Applicants must also list two DOC staff members willing to vouch for them.
Yet there are reports of individuals who’ve committed serious and deeply harmful offenses, like child abuse or even child homicide, being offered the chance to participate. Meanwhile, others with decades of incarceration and a track record of personal growth are overlooked due to arbitrary scoring systems like “MNSafe,” which ranks a person’s perceived risk based on outdated metrics.
A misguided system of rewards
How does this align with public safety or justice? What message does it send to survivors and victims’ families that individuals convicted of the most heinous crimes may now enjoy a single cell with a couch and more programming, while others, who’ve demonstrated long-term commitment to change, remain locked down 22 hours a day?
This isn’t about punishment versus forgiveness.
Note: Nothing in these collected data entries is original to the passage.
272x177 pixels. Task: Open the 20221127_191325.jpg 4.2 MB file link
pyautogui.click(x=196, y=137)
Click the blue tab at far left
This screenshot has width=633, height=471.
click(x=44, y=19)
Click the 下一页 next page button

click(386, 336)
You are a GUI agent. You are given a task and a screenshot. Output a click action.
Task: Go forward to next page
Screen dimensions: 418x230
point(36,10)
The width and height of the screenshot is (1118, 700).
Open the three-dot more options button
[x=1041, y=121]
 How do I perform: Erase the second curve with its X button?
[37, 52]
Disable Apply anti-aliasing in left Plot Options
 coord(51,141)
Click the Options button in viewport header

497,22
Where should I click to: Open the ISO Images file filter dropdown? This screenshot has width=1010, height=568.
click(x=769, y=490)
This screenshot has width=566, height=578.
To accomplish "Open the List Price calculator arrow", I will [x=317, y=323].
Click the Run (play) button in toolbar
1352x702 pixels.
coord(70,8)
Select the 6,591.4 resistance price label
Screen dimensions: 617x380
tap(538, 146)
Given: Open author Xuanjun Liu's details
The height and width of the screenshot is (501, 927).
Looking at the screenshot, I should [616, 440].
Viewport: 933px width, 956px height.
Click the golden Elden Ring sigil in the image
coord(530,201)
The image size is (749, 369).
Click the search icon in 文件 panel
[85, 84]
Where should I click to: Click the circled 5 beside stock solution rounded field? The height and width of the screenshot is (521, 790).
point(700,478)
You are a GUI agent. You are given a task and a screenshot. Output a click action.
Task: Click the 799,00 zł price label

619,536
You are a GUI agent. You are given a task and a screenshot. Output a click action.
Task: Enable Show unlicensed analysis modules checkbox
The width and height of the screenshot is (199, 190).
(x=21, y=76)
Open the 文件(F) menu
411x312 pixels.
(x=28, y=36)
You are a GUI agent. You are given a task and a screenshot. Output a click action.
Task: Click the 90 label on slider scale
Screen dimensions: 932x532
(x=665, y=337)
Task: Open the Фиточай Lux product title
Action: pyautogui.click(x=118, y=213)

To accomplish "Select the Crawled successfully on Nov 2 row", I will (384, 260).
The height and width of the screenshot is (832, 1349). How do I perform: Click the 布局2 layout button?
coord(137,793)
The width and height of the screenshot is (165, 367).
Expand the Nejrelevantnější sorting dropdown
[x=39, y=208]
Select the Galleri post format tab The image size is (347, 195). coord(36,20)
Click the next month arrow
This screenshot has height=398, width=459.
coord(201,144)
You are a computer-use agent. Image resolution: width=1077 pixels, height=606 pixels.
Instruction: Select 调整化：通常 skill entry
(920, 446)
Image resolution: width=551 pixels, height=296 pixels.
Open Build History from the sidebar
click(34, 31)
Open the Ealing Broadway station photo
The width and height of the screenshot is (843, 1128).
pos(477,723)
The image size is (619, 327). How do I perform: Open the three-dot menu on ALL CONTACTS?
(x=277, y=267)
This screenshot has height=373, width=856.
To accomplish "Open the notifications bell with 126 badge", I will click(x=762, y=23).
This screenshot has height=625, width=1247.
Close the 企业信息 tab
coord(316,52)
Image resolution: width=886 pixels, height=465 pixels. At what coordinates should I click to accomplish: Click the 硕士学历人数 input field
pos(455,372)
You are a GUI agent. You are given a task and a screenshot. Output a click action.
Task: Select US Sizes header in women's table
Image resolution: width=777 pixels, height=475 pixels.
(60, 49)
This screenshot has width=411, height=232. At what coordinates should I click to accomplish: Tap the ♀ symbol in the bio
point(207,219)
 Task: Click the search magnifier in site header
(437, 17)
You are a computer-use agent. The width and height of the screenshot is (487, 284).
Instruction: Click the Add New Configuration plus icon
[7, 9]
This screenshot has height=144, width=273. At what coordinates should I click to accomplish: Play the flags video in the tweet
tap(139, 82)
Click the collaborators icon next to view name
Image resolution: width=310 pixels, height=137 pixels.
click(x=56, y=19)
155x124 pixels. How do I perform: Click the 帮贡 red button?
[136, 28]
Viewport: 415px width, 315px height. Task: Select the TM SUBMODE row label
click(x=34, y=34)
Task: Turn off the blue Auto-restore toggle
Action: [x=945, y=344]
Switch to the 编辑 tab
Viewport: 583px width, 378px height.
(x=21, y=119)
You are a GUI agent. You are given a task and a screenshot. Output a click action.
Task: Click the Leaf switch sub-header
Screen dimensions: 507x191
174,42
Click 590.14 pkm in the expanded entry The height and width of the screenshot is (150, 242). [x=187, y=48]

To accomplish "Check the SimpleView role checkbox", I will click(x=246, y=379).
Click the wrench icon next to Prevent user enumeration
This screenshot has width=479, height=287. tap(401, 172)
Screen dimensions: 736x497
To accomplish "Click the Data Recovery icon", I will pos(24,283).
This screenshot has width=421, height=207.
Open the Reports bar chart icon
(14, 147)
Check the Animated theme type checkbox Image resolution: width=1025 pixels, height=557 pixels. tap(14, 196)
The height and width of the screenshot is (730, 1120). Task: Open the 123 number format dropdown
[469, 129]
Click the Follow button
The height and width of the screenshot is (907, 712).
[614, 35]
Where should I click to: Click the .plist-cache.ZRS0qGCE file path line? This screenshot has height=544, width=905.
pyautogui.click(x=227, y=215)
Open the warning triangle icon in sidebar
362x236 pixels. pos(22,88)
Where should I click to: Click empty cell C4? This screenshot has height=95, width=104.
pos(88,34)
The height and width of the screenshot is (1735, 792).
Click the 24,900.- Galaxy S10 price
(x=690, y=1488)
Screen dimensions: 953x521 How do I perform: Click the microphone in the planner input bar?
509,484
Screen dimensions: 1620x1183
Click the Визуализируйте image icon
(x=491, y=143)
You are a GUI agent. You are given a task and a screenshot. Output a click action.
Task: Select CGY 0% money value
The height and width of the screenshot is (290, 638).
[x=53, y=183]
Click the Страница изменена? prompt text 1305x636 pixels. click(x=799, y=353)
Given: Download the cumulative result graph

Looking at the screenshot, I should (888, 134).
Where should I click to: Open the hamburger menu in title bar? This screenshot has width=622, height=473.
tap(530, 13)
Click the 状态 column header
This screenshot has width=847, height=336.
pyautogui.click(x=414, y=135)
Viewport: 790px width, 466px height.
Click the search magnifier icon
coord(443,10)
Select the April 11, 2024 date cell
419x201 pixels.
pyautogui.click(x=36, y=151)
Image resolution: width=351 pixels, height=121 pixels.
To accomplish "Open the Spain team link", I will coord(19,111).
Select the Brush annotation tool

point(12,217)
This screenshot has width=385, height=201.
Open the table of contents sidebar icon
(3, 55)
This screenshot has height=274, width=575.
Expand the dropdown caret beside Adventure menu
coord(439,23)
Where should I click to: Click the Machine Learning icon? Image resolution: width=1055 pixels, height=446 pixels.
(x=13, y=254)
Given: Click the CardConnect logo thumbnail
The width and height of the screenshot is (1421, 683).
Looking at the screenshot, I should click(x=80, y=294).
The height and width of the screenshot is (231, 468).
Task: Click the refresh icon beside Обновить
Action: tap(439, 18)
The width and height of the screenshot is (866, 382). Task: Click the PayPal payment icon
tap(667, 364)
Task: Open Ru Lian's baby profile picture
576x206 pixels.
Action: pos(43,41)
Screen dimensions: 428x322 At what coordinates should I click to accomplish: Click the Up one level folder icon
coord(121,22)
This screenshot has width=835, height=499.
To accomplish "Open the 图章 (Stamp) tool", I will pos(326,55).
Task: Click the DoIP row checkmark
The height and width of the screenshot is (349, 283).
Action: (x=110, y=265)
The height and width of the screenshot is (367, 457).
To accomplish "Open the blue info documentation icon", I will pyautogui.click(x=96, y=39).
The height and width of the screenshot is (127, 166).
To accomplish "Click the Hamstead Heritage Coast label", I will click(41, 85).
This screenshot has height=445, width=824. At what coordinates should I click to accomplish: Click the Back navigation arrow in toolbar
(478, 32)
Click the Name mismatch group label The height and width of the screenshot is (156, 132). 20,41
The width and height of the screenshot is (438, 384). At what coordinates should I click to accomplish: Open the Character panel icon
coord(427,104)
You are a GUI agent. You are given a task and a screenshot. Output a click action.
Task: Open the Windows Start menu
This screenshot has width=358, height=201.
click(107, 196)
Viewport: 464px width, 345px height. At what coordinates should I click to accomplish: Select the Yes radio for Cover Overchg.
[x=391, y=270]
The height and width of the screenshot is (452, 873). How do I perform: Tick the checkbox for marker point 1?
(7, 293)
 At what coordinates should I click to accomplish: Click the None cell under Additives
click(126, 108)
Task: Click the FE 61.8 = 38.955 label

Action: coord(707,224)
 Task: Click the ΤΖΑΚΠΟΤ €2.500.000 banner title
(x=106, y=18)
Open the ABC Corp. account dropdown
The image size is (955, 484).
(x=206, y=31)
It’s about equity, transparency, and moral clarity.
Real solutions
If this program is truly about rehabilitation, here are real solutions:
- Accelerate MRRA releases for eligible individuals — those who’ve served decades, remained discipline-free, and completed programming.
- Include all eligible IPs in the Honor Unit selection process, based on behavior and growth, not biased algorithms or arbitrary DOC discretion.
- Use unused facilities like the privately owned Appleton Prison to balance staffing needs and reduce overcrowding, instead of keeping decaying prisons open for job preservation.
- Ensure transparency and fairness in how DOC staff endorsements are used, especially when it comes to individuals who’ve committed the most serious offenses.
A system under pressure
This past July, an incarcerated person at MCF Rush City attempted to escape by running for the razor wire fence, an act of desperation in a facility increasingly overwhelmed, under-resourced, and locked down. It’s no wonder. This prison has become overcrowded, understaffed and volatile.
And now, with the possibility of transferring individuals with serious offenses to “honor units” while others remain trapped in a failing facility, morale is at an all-time low.
Commissioner Schnell, Governor Walz: Is this really the system we want to build? Is this what reform looks like?
Because from the inside, it doesn’t look like healing. It looks like harm wearing a new badge.
This commentary was submitted by an incarcerated individual at MCF Rush City, who has asked to remain anonymous.